BEGIN Excerpt

USC Viterbi School of Engineering develop nano-sized molecular device for healing cancer, heart disease

The device provides ultra-fast, 3D, high resolution imaging of neural networks which can be used for other researchers testing effects of new drugs or changes in body conditions like pressure and oxygen

researchers, USC Viterbi School of Engineering, nano-sized, molecular device, heal, cancer, heart disease, The Armani Lab
The triangle-shaped device is made of two small, connected molecules — much smaller than a virus and similar to the diameter of a DNA strand.

Researchers at the University of Southern California Viterbi School of Engineering (USC Viterbi School of Engineering) has developed nano-sized molecular device to record bioelectric fields of cells and tissues for healing and potentially combatting cancer and heart disease.

The triangle-shaped device is made of two small, connected molecules — much smaller than a virus and similar to the diameter of a DNA strand.

According to researchers, a bioelectrical current, which is the current that runs between our cells, is essential for our ability to think, to communicate, and to walk. In addition, there is a growing body of evidence that recording and altering the bioelectric fields of cells and tissue plays a vital role in wound healing and even potentially fighting diseases like cancer and heart disease.

The work, published in the Journal of Materials Chemistry C, was spearheaded by USC Viterbi professors Andrea Armani and Rehan Kapadia. The lead authors include Yingmu Zhang, a postdoctoral researcher in the Mork Department of Chemical Engineering and Material Science; and Jinghan He, a Ph D candidate in the USC Department of Chemistry. Co-authors include Patrick Saris, USC Viterbi postdoctoral researcher; and Hyun Uk Chae and Subrata Das, Ph D candidates in the Ming Hsieh Department of Electrical and Computer Engineering.

The Armani Lab was responsible for creating the new organic molecule, while the Kapadia Lab played a key role in testing how efficiently the “modifier” was generating electricity when activated by light.

In addition, because the reporter molecule may be inserted into tissue, it has the potential to monitor electric fields non-invasively, enabling ultra-fast, three-dimensional, high-resolution imaging of neural networks.

This can be extremely useful for other researchers who are investigating the impact of new medications or changes in environmental factors such as pressure and oxygen. For the first time, unlike many earlier technologies, it will accomplish this without causing damage to healthy cells and tissue or necessitating genetic alteration of the system.

“This multi-functional imaging agent is already compatible with existing microscopes,” said Armani, the Ray Irani Chair in Chemical Engineering and Materials Science, further adding that it will enable a wide range of researchers — from biology to neuroscience to physiology — to ask new types of questions about biological systems and their response to different stimuli: drugs and environmental factors. The new frontiers are endless.

Next steps for this multi-functional new molecule include testing on neurons and even bacteria. USC scientist Moh El-Naggar, a collaborator, has previously demonstrated the ability of microbial communities to transfer electrons between cells and across relatively long distances — with huge implications for harvesting biofuels.

END Excerpt

_Instructions for the task:_ Rewrite the USC device article's passage that begins at the words "The Armani Lab was" and stops after "of neural networks.", swapping in "sensor molecule" wherever "reporter molecule" appears.

BEGIN Supplied data

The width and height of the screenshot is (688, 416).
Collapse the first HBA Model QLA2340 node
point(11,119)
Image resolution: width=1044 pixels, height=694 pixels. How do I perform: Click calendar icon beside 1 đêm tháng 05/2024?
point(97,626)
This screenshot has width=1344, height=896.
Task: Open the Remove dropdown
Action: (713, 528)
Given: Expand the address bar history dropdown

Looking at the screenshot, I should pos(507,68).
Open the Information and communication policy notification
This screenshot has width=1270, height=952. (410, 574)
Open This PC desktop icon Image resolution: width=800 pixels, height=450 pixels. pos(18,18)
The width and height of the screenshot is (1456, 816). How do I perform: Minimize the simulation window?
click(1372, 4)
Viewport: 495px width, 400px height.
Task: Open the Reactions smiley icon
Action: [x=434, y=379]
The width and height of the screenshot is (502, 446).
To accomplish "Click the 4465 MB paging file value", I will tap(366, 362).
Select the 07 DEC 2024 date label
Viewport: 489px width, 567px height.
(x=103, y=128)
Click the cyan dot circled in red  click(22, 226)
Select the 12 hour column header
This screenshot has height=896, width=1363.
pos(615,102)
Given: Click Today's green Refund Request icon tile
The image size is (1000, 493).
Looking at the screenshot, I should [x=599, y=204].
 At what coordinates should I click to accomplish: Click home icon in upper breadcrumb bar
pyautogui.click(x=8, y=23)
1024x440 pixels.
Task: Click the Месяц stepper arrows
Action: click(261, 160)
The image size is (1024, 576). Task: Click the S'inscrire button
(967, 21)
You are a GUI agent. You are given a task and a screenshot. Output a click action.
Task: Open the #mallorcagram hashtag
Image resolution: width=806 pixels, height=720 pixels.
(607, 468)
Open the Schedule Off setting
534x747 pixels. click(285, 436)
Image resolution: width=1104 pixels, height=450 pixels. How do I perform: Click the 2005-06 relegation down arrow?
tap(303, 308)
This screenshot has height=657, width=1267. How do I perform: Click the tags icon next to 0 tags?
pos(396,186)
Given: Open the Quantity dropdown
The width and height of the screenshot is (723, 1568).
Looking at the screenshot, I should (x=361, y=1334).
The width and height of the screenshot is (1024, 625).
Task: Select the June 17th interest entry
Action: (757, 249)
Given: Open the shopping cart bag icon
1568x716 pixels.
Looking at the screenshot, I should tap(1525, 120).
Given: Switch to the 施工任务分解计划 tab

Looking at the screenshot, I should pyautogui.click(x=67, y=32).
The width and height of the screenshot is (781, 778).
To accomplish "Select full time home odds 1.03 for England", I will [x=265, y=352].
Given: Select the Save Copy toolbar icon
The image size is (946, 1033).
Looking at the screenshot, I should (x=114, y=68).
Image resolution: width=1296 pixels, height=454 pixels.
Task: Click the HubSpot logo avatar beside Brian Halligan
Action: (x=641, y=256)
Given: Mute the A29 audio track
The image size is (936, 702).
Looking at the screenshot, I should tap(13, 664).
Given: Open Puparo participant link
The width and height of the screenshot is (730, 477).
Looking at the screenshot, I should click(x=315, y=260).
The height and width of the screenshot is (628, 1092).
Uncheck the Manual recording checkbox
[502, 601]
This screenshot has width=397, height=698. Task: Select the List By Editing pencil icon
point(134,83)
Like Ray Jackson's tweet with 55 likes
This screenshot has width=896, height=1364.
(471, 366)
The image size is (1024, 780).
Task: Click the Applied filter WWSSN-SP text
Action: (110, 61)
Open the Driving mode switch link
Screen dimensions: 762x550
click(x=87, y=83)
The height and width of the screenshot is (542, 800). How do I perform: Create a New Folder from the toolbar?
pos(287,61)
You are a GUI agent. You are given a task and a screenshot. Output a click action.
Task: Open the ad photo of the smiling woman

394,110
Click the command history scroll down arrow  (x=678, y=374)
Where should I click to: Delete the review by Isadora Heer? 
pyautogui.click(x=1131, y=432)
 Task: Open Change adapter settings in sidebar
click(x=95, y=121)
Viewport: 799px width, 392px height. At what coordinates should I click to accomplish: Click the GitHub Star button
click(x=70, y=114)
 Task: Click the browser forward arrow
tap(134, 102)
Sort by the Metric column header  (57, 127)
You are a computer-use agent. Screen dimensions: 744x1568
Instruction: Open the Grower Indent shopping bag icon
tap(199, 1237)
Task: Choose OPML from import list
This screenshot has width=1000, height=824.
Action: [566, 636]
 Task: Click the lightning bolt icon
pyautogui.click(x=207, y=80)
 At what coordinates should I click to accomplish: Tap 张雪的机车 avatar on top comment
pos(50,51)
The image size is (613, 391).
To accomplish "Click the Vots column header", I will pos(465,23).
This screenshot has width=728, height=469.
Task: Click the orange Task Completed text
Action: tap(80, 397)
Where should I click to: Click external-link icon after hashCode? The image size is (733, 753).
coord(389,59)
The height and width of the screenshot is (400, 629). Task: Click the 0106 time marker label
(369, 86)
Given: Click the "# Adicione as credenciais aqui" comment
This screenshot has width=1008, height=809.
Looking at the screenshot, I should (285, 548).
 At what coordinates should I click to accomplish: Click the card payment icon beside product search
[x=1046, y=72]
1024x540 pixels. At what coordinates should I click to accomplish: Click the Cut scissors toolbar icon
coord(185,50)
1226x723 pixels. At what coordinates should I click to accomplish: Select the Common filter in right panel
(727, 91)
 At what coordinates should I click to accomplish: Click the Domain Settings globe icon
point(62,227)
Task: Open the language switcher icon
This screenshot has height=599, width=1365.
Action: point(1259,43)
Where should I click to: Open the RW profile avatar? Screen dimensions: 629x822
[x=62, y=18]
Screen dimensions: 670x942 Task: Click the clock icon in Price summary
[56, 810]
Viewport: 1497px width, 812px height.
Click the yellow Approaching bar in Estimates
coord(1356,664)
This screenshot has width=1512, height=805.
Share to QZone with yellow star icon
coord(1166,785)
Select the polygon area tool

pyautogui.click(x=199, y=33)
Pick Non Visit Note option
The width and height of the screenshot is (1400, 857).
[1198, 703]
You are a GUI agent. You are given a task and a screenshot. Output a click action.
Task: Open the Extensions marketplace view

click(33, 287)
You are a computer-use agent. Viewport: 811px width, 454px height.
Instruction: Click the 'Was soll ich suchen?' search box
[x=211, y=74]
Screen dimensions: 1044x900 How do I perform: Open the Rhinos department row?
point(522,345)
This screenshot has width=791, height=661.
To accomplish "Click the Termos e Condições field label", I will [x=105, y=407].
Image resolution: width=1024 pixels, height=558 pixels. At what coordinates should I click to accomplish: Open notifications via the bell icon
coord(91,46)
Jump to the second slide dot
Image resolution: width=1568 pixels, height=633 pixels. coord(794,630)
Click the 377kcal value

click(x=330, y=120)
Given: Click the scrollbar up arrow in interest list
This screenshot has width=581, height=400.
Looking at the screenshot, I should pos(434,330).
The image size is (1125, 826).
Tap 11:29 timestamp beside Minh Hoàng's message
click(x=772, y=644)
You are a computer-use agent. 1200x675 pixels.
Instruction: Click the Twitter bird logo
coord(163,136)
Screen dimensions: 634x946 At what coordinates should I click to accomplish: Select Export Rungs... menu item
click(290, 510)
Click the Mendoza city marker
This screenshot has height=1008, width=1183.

END Supplied data

_Exercise solution:_
The Armani Lab was responsible for creating the new organic molecule, while the Kapadia Lab played a key role in testing how efficiently the “modifier” was generating electricity when activated by light.

In addition, because the sensor molecule may be inserted into tissue, it has the potential to monitor electric fields non-invasively, enabling ultra-fast, three-dimensional, high-resolution imaging of neural networks.